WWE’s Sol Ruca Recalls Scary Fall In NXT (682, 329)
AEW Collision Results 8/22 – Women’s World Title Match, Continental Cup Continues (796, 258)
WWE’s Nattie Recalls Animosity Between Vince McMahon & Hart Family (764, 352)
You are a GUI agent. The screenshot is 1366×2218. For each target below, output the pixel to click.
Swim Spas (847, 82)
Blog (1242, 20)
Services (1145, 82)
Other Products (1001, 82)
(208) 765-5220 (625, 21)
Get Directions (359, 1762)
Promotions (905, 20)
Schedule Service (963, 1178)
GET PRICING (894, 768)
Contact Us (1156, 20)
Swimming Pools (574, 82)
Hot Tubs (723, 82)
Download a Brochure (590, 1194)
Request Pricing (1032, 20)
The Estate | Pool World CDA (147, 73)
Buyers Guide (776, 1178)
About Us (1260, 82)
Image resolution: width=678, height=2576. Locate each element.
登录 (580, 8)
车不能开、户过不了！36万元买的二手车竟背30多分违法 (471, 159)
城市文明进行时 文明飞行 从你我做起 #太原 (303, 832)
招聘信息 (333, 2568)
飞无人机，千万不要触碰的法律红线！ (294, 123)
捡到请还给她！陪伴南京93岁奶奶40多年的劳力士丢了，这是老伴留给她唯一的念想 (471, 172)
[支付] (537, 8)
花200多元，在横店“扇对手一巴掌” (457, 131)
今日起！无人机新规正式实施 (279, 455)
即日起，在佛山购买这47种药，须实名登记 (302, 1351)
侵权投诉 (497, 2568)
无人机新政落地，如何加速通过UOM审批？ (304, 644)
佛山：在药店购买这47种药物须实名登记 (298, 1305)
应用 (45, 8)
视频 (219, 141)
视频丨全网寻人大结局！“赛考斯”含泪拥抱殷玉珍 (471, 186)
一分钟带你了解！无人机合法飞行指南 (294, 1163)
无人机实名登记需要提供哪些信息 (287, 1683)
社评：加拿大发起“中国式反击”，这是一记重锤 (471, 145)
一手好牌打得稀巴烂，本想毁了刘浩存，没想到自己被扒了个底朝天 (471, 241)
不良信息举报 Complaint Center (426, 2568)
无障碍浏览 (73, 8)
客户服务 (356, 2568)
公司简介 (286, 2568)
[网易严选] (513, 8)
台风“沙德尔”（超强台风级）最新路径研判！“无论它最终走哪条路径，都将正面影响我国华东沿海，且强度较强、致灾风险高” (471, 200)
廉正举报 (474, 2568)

==============================

__Description of the task__:
Reproduce every line of the material above that has the string "World".

__Written answer__:
AEW Collision Results 8/22 – Women’s World Title Match, Continental Cup Continues (796, 258)
The Estate | Pool World CDA (147, 73)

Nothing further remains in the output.